5. Will ISPs be required to negotiate interconnection?

5.1 Most ISPs (except Virtual ISPs – VISPs) will fall within the definition of a provider of a public electronic communications network and be subject to General Condition 1 on general access and interconnection obligations. It requires public communications network providers to negotiate interconnection with such other communications providers in any part of the European Community. Oftel believes that this will be to the benefit of all ISPs.

5.2 Internet interconnection is organised in the UK through the London Internet Exchange (LINX) or another similar Network Access Point (NAP). NAPs provide a physical facility where ISPs can connect to each other to exchange Internet traffic. LINX provides a physical interconnection for its members to exchange Internet traffic through co-operative peering agreements. In general, any disputes over Internet interconnection arrangements are currently resolved through commercial negotiations and, if these arrangements continue to work well, it is unlikely that this condition would have any widespread effect on the ISP community in the UK.

5.3 For more information on interconnection in the new regime see Oftel's Guidelines for the interconnection of public electronic communications networks, www.oftel.gov.uk/publications/eu_directives/2003/intercon0503.htm.

6. Will ISPs be required to comply with general conditions proposed by Oftel relating to consumer protection issues?

6.1 There are a number of conditions requiring compliance by all public communications service providers that relate to consumer protection or information issues. These conditions do not just apply to significant market power (SMP) providers. Instead they require an assessment of the level of necessary consumer protection (see Oftel's Draft consumer protection policy review statement, www.oftel.gov.uk/publications/about_oftel/2002/cppr1202.htm). Because these are consumer protection issues, they concern all consumers and all communications providers that serve them. This includes ISPs and their residential and small business customers.

Will ISPs be required to offer contracts?

6.2 Yes. Under the new regulations, all providers of public electronic communications services must offer to enter into a contract at the request of a consumer. As set out under General Condition 9, the contract must include the following information:

  • the name and address of the Communications Provider;
  • the services provided, and the service quality levels offered, including the time for initial connection;
  • the types of maintenance services offered;
  • details of prices and tariffs, and how up-to-date information on all applicable tariffs and maintenance charges may be obtained;
  • the duration of the contract, the conditions for renewal and termination of services and of the contract, including the end-user’s right to terminate the contract without penalty if the provider modifies the contract to the detriment of the end-user;
  • any compensation and the refund arrangements which apply if contracted quality service levels are not met; and
  • how dispute resolution procedures can be initiated.

6.3 In practice, this means that all ISPs will be required to offer consumers a contract with minimum terms, if the consumer requests it. This is likely to have little effect on larger ISPs, but may affect some smaller service providers whose current procedures are more informal.
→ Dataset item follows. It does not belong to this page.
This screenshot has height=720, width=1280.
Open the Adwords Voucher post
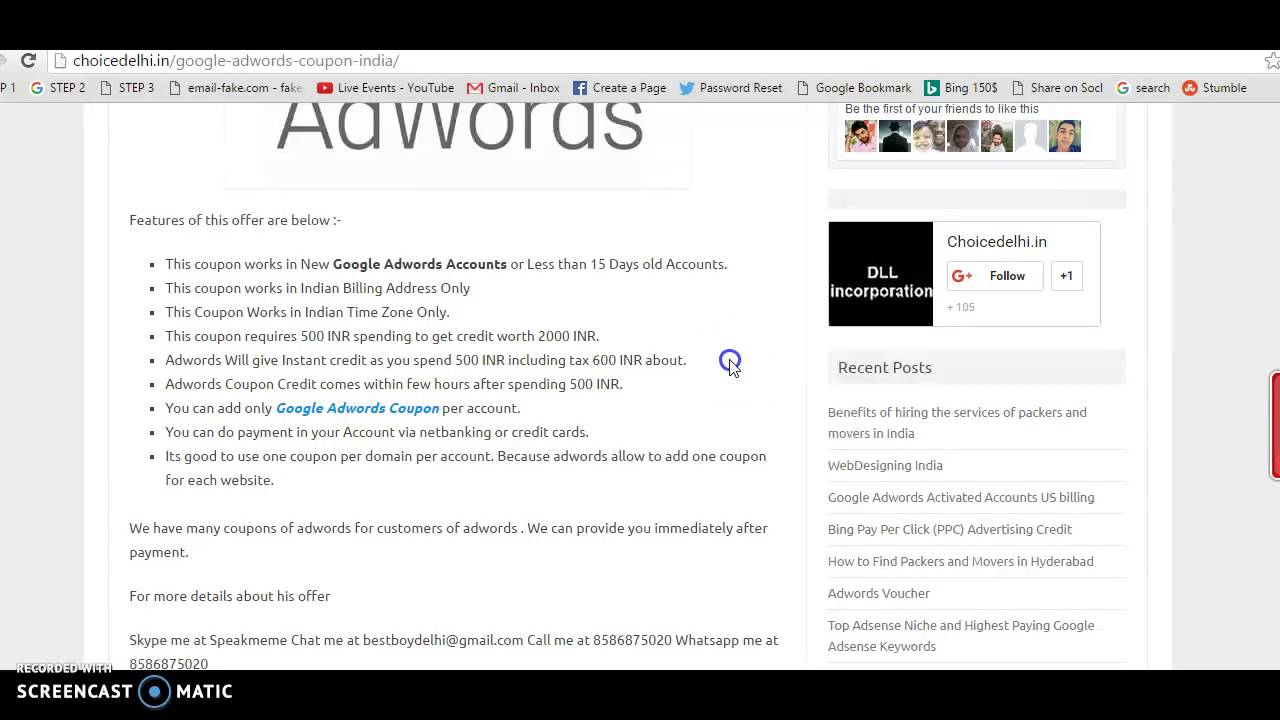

6.4 The intention behind this condition is to establish a minimum set of terms that should be included in a contract between a consumer and a communications provider. Oftel sees this as a key consumer right that is not related to a communications provider's size. This obligation is also required to be implemented in the UK by virtue of Article 20 of the Universal Service Directive (USD).

Will ISPs need to publish information on their quality of service?
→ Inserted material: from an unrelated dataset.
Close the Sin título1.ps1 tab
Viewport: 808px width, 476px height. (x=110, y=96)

6.5 Under the new regulations, NRAs will be able to direct that providers of public electronic communications services publish information on their quality of service (General Condition 21) following a consultation. This will not cover any communications providers who have been in operation for 18 months or less. This is to reduce the regulatory burden on recent new entrants.

6.6 If Ofcom chose to ask an ISP to provide it with information on its quality of service, the request would relate only to the public electronic communications services offered by the ISP. It would not apply to other types of services (eg web hosting, content) that do not define it as a provider of an electronic communications service.

6.7 At present, there are two Oftel-endorsed quality of service publications:

It should be noted that both of these initiatives are voluntary and Oftel has not used its powers to enforce quality of service publication.

6.8 Oftel intends to continue this programme of work, and envisages that Ofcom would only use its ability to request further information for other services where that programme was insufficient for some reason. Without fettering the NRA's discretion, Oftel does not believe it likely that the current initiative will be extended to ISPs and Internet services and a cursory review of available information indicates that there is already some quality of service information available to consumers and users about ISP services.

Will ISPs be required to comply with codes of practice?

6.9 All providers of public electronic communications services to residential and small business customers will be required to produce a basic code of practice under General Condition 14.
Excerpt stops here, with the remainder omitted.